Human Performance Laboratory, Faculty of Kinesiology, University of Calgary, Calgary, Canada.
McCaig Institute for Bone and Joint Health, Cumming School of Medicine, University of Calgary, Calgary, Canada.
J Bone Miner Res. 2018 Oct;33(10):1729-1740. doi: 10.1002/jbmr.3525. Epub 2018 Jun 28.
Spinal cord injury (SCI) is associated with marked bone loss and an increased risk of fracture. We randomized 61 individuals with chronic SCI and low bone mass to receive either teriparatide 20 μg/d plus sham vibration 10 min/d (n = 20), placebo plus vibration 10 min/d (n = 20), or teriparatide 20 μg/d plus vibration 10 min/d (n = 21). Patients were evaluated for 12 months; those who completed were given the opportunity to participate in an open-label extension where all participants (n = 25) received teriparatide 20 μg/d for an additional 12 months and had the optional use of vibration (10 min/d). At the end of the initial 12 months, both groups treated with teriparatide demonstrated a significant increase in areal bone mineral density (aBMD) at the spine (4.8% to 5.5%). The increase in spine aBMD was consistent with a marked response in serum markers of bone metabolism (ie, CTX, P1NP, BSAP), but no treatment effect was observed at the hip. A small but significant increase (2.2% to 4.2%) in computed tomography measurements of cortical bone at the knee was observed in all groups after 12 months; however, the magnitude of response was not different amongst treatment groups and improvements to finite element-predicted bone strength were not observed. Teriparatide treatment after the 12-month extension resulted in further increases to spine aBMD (total increase from baseline 7.1% to 14.4%), which was greater in patients initially randomized to teriparatide. Those initially randomized to teriparatide also demonstrated 4.4% to 6.7% improvements in hip aBMD after the 12-month extension, while all groups displayed increases in cortical bone measurements at the knee. To summarize, teriparatide exhibited skeletal activity in individuals with chronic SCI that was not augmented by vibration stimulation. Without additional confirmatory data, the location-specific responses to teriparatide would not be expected to provide clinical benefit in this population. © 2018 American Society for Bone and Mineral Research.

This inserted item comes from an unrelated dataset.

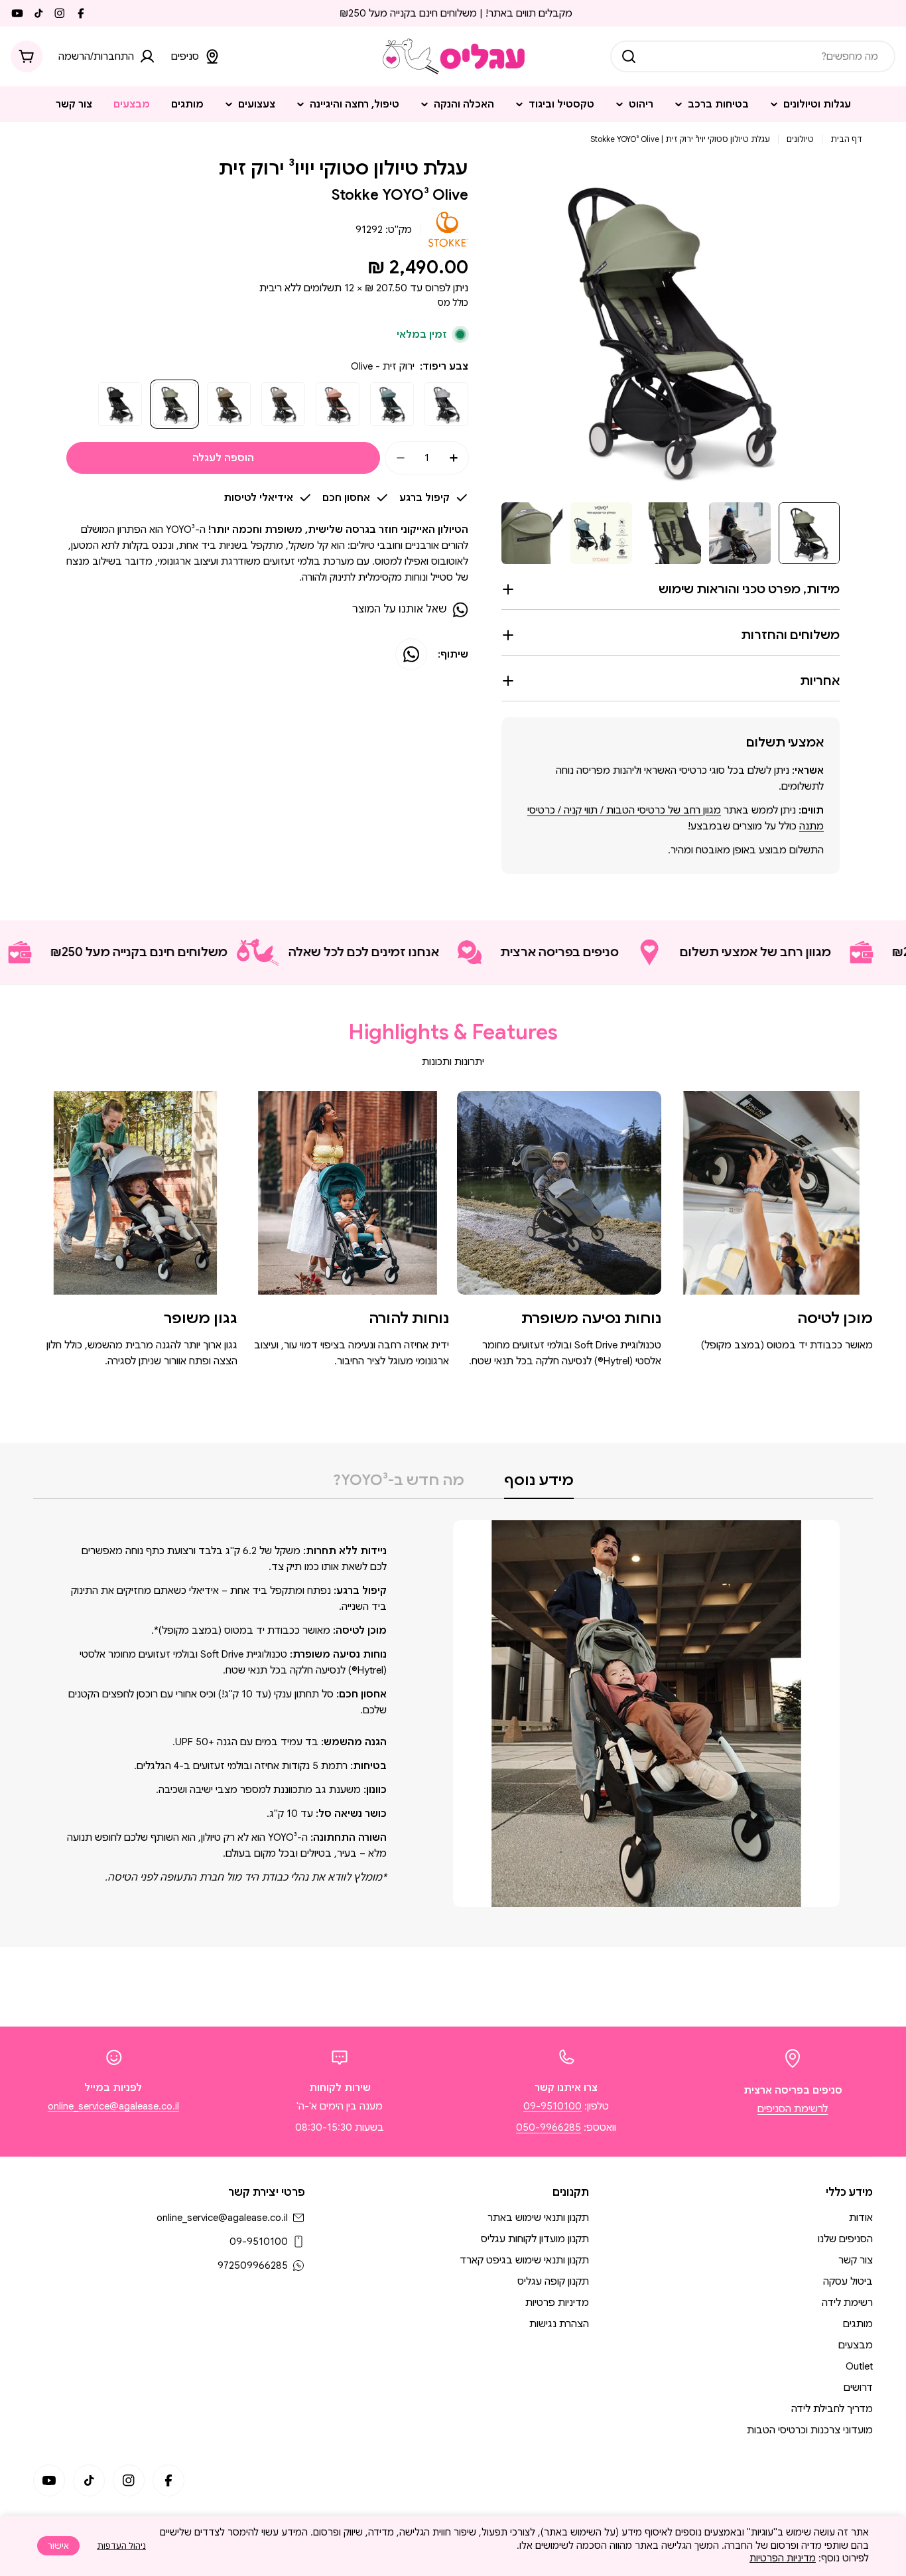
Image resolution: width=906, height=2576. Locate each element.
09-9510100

脊髓损伤(SCI)与明显的骨丢失和骨折风险增加有关。我们将 61 名患有慢性 SCI 和低骨量的个体随机分为三组:分别接受特立帕肽 20μg/d 加假振动 10 分钟/d(n=20)、安慰剂加振动 10 分钟/d(n=20)或特立帕肽 20μg/d 加振动 10 分钟/d(n=21)。患者接受了 12 个月的评估;完成评估的患者有机会参加开放标签扩展研究,所有参与者(n=25)接受特立帕肽 20μg/d 治疗 12 个月,并可选择使用振动(10 分钟/d)。在最初的 12 个月结束时,两组特立帕肽治疗组的脊柱骨矿物质密度(aBMD)均显著增加(4.8%至 5.5%)。脊柱 aBMD 的增加与骨代谢血清标志物(即 CTX、P1NP、BSAP)的明显反应一致,但髋部没有观察到治疗效果。所有组在 12 个月后膝关节皮质骨的计算机断层扫描(CT)测量均观察到较小但有统计学意义的增加(2.2%至 4.2%);然而,治疗组之间的反应幅度没有差异,也没有观察到有限元预测骨强度的改善。12 个月扩展研究后,特立帕肽治疗导致脊柱 aBMD 进一步增加(从基线总增加 7.1%至 14.4%),最初随机接受特立帕肽治疗的患者增加幅度更大。12 个月扩展研究后,最初随机接受特立帕肽治疗的患者髋部 aBMD 也有 4.4%至 6.7%的改善,所有组的膝关节皮质骨测量值均增加。总之,特立帕肽在慢性 SCI 患者中表现出骨骼活性,而振动刺激并未增强这种活性。在没有额外的确认性数据的情况下,预计这种人群中特立帕肽的特定部位反应不会带来临床获益。© 2018 美国骨矿研究学会。